Open AccessReal-World Treatment Patterns and Physician Preferences for Biologics in Moderate-to-Severe Inflammatory Bowel Disease: Retrospective Chart Review in Europe
Author(s) -
Lynn Huynh,
Steven Hass,
Laurent PeyrinBiroulet,
Mei Sheng Duh,
Heather Sipsma,
Mu Cheng,
Angie Lax,
Arpita Nag
Publication year - 2022
Publication title -
crohn's and colitis 360
Language(s) - English
Resource type - Journals
ISSN - 2631-827X
DOI - 10.1093/crocol/otac001
Subject(s) - infliximab , biosimilar , medicine , adalimumab , ulcerative colitis , inflammatory bowel disease , retrospective cohort study , crohn's disease , disease
Background With many options available for treating inflammatory bowel disease (IBD) in Europe, this study sought to characterize physician treatment preferences and real-world treatment patterns in patients with moderate-to-severe ulcerative colitis (UC) and Crohn’s disease (CD). Methods This was a retrospective, noninterventional, physician-administered study. Gastroenterologists and general practitioners (n = 348) in France, Germany, and the United Kingdom provided information on treatment preferences and extracted information from records of patients with moderate-to-severe UC (n = 587) or CD (n = 417) who had received biologic, biosimilar or Janus kinase inhibitor therapies (2014–2019) and had IBD-related medical history available 6 months before and after treatment initiation.
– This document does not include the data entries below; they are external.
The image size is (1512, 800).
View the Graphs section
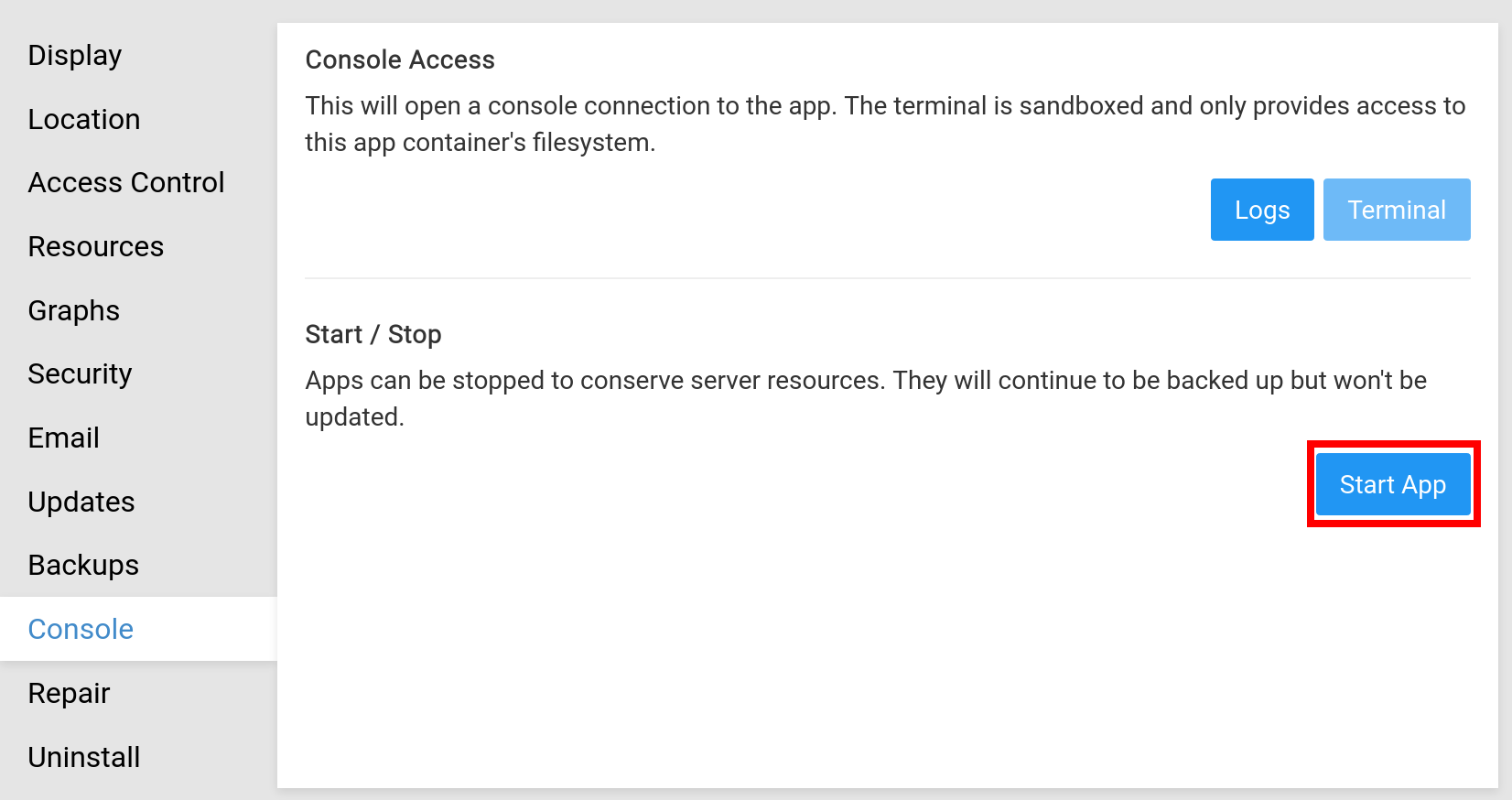(x=74, y=311)
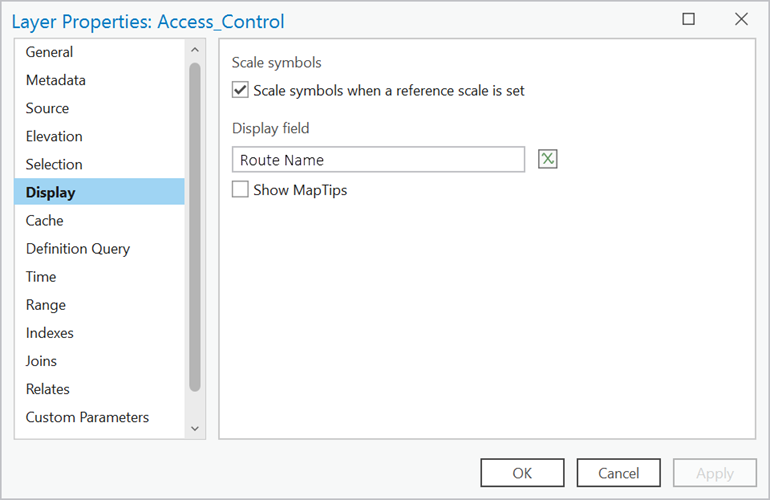Click the category list scrollbar thumb
The image size is (770, 500).
point(194,225)
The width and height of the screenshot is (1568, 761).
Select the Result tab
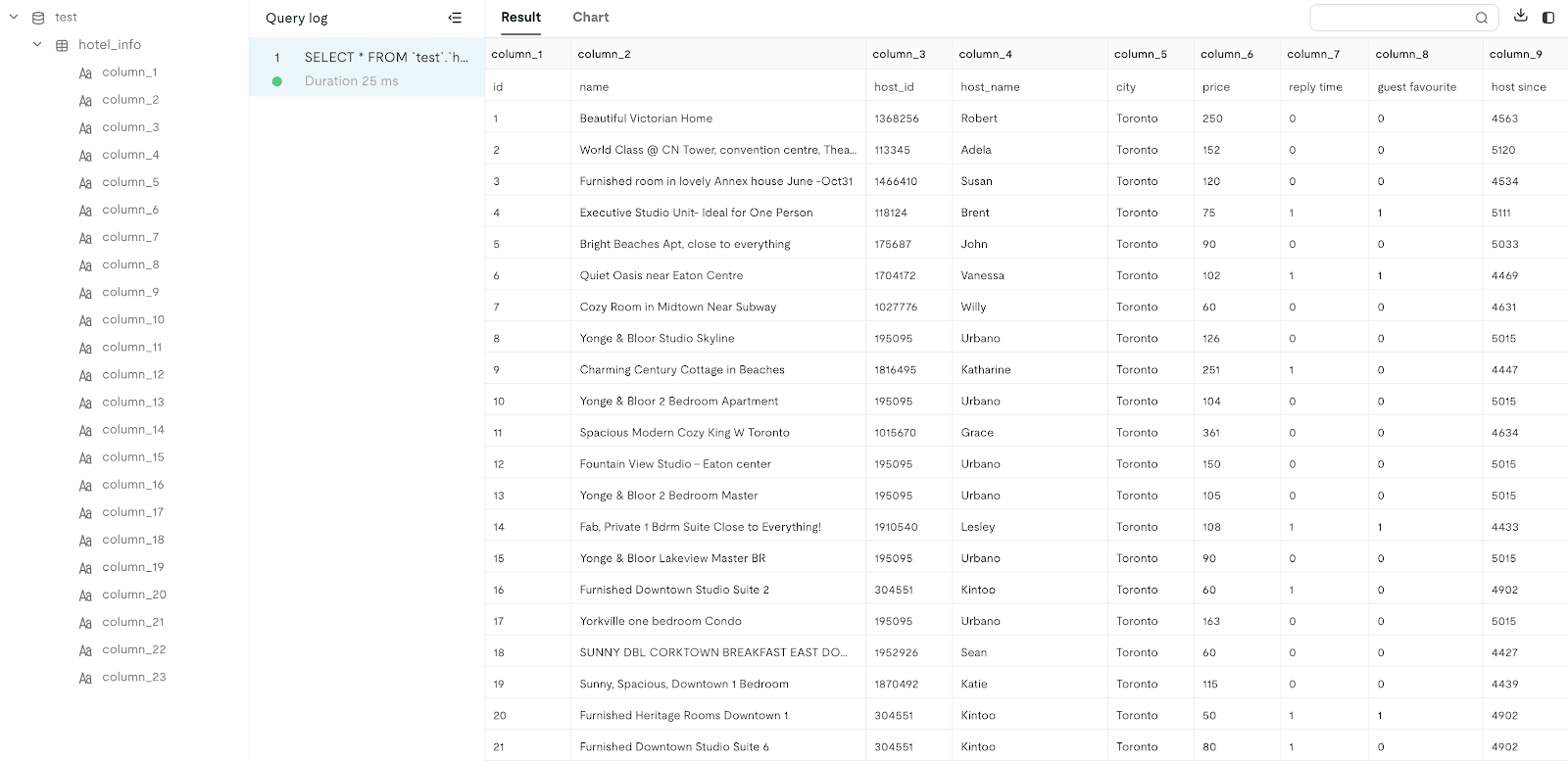pyautogui.click(x=520, y=18)
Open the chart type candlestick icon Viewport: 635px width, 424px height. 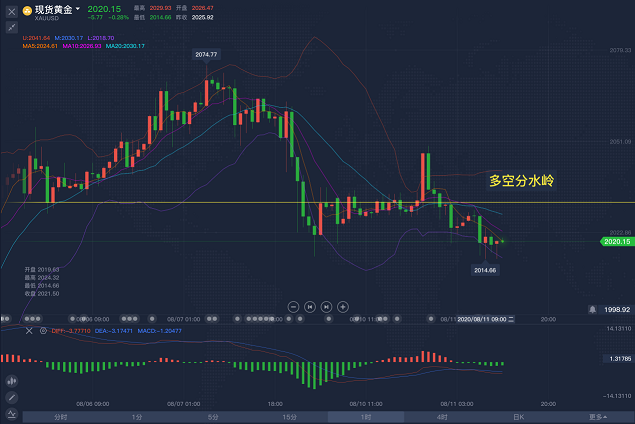(11, 381)
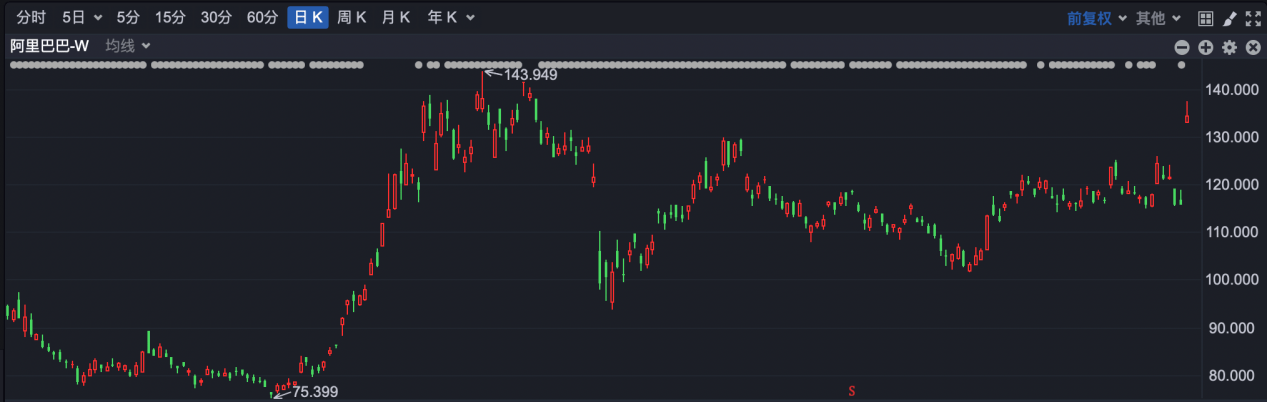Click the 阿里巴巴-W stock name
1267x402 pixels.
point(50,46)
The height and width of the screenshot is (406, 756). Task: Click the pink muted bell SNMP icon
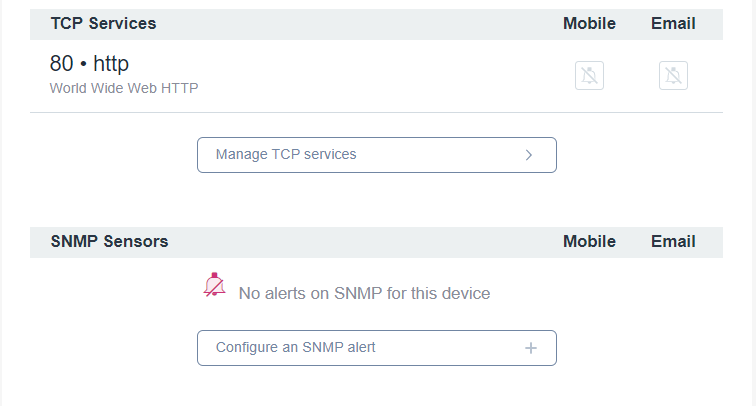[x=214, y=285]

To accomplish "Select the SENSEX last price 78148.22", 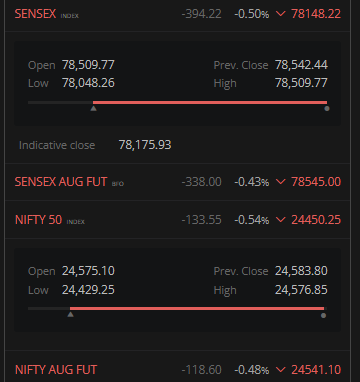I will (316, 14).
Results Physicians largely preferred infliximab and adalimumab or their biosimilars as first-line therapy for UC (originators, 65.8%; biosimilars, 26.1%) and CD (originators, 61.8%; biosimilars, 30.5%). Effectiveness was the most cited reason for treatment preference (92%–93% of physicians). Three-quarters of patients (UC, 75.8%; CD, 73.6%) received infliximab or adalimumab originators in the first line, with more patients receiving infliximab biosimilars than adalimumab biosimilars (12.4%–12.5% and 0.5%–4.1%, respectively, across UC and CD). Persistence was longer for first-line infliximab than adalimumab (UC, 26.6 vs 21.2 months; CD, 31.2 vs 26.7 months) and was generally shorter for their respective biosimilars. Nonbiologic treatments were used in combination with biologics in 14.1% (UC) and 11.5% (CD) of patients. Most patients received 1 biologic therapy (UC, 90.6%; CD, 83.2%); only 9.4% (UC) and 16.8% (CD) received a second biologic. Conclusions Infliximab and adalimumab originators dominated first-line biologic therapy for moderate-to-severe UC and CD. Understanding real-world treatment patterns can help assess new treatment uptake and suggest opportunities for improving treatment.